─── Data shown ───
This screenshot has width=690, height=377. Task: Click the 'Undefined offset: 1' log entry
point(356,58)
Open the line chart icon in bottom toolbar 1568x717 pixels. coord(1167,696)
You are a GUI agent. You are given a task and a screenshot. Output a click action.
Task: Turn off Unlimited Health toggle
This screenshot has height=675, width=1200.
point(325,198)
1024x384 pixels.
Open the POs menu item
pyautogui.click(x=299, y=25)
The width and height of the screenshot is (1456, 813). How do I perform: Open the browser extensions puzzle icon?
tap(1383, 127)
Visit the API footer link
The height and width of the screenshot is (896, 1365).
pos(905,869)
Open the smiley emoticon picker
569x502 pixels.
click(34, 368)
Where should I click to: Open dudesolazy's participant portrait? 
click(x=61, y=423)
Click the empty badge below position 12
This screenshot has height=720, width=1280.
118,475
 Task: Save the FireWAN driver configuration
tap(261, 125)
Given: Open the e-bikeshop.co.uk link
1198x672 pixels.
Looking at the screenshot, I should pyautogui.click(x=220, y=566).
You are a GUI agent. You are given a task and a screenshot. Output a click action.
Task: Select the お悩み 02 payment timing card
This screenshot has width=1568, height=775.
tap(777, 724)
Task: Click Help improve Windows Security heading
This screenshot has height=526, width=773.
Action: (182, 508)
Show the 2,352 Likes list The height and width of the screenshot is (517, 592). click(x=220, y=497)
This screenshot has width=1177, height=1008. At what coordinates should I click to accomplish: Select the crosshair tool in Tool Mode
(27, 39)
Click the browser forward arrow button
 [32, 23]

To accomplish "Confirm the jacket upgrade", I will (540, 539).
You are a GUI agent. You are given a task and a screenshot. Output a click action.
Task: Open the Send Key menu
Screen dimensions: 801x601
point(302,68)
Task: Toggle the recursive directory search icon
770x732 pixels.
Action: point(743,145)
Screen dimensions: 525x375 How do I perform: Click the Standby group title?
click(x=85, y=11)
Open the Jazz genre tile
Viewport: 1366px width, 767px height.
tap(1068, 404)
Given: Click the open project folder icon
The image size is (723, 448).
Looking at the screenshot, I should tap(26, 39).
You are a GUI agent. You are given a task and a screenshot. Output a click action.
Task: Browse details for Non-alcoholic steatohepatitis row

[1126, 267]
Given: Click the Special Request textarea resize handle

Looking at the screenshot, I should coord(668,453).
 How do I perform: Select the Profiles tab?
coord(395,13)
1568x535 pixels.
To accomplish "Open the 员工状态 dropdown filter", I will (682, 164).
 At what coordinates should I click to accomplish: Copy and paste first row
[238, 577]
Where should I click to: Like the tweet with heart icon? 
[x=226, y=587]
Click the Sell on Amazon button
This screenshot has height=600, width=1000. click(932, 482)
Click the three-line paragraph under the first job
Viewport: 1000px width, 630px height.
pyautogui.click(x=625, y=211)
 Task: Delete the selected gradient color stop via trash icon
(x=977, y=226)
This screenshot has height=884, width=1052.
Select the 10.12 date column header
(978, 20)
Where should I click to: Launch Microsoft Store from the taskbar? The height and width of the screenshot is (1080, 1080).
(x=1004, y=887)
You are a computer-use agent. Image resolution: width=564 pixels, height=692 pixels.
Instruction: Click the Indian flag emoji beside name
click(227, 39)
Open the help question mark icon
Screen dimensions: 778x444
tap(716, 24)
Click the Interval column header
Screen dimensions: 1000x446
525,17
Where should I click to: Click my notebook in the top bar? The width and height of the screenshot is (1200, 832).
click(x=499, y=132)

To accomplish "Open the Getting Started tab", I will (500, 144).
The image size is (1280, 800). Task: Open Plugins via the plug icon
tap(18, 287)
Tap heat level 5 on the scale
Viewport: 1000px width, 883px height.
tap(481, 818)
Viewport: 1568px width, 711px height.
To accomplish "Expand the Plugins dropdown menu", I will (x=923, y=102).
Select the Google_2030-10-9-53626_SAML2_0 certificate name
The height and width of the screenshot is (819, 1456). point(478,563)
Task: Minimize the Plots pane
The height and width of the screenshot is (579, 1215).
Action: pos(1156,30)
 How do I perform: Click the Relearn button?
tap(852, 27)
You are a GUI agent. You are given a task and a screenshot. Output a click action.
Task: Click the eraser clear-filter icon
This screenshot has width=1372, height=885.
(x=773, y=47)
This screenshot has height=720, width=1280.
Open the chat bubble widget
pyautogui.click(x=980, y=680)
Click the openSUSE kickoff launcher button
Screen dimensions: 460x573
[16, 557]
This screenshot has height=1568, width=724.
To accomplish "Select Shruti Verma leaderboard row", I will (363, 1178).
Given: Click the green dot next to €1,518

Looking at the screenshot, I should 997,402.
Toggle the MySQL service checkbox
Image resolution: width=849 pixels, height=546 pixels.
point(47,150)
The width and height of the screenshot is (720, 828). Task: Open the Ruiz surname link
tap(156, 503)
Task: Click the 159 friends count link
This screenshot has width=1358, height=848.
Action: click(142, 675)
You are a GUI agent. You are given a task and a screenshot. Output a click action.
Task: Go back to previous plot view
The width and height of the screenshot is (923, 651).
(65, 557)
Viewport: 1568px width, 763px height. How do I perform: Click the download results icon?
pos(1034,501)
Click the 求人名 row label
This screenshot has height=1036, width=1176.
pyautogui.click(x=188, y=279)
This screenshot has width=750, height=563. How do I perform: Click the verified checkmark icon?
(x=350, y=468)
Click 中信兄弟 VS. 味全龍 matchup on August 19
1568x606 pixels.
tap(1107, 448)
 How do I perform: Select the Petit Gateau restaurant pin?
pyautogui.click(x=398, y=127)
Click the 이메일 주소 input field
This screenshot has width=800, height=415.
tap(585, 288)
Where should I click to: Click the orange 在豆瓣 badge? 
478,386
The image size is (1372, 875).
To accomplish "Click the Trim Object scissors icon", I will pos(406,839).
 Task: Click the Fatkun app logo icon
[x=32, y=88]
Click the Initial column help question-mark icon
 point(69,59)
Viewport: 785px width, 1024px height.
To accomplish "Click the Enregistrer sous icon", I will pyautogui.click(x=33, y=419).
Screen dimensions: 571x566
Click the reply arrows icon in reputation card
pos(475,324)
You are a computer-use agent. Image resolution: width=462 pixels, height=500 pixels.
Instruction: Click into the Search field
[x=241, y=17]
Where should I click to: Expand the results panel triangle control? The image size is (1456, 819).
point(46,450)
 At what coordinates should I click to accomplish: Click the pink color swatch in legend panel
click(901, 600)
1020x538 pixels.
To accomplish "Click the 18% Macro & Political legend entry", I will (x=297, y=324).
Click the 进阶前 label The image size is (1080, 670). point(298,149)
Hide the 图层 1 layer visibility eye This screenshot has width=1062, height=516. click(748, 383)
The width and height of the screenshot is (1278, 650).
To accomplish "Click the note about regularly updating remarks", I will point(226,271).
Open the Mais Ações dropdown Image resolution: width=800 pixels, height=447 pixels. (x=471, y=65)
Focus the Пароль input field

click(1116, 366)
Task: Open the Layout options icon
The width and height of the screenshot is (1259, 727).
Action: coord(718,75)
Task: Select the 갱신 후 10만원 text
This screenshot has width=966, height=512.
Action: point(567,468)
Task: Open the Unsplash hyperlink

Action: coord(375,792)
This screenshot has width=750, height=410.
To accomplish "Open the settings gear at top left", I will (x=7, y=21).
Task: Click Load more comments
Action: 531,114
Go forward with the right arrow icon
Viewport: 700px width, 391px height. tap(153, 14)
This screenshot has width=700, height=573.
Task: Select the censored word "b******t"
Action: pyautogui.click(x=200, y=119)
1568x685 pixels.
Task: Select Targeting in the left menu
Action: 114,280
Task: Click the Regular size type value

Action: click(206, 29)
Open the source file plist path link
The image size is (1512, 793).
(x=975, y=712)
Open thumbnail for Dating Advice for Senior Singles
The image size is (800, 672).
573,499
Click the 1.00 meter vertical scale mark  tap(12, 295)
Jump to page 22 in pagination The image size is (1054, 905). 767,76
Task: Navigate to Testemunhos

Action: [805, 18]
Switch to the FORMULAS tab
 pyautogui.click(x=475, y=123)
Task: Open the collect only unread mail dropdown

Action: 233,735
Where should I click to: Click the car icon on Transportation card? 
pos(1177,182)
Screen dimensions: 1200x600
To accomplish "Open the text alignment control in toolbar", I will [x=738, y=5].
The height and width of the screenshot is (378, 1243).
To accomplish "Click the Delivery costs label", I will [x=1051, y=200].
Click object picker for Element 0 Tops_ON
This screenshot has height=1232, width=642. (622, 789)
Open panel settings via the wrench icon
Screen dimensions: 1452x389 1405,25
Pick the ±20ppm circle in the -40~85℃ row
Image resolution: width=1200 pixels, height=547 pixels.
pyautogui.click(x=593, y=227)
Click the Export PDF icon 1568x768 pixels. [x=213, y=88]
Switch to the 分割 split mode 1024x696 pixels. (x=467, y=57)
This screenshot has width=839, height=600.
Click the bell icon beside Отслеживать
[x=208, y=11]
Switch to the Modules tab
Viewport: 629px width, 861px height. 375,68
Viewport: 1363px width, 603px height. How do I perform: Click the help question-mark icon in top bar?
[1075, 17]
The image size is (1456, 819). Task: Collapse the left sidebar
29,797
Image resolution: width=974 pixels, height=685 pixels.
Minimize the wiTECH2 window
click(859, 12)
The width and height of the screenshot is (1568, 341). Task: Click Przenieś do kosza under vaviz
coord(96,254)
───
--- Goal of the exercise ---
Format the records between the line containing "Click the 이메일 주소 input field" and the line containing "will pyautogui.click(x=33, y=419).", inclusive, as a JSON list of strings with one string per line and blank lines omitted.

--- Final answer ---
[
  "Click the 이메일 주소 input field",
  "This screenshot has width=800, height=415.",
  "tap(585, 288)",
  "Where should I click to: Click the orange 在豆瓣 badge? ",
  "478,386",
  "The image size is (1372, 875).",
  "To accomplish \"Click the Trim Object scissors icon\", I will pos(406,839).",
  " Task: Click the Fatkun app logo icon",
  "[x=32, y=88]",
  "Click the Initial column help question-mark icon",
  " point(69,59)",
  "Viewport: 785px width, 1024px height.",
  "To accomplish \"Click the Enregistrer sous icon\", I will pyautogui.click(x=33, y=419)."
]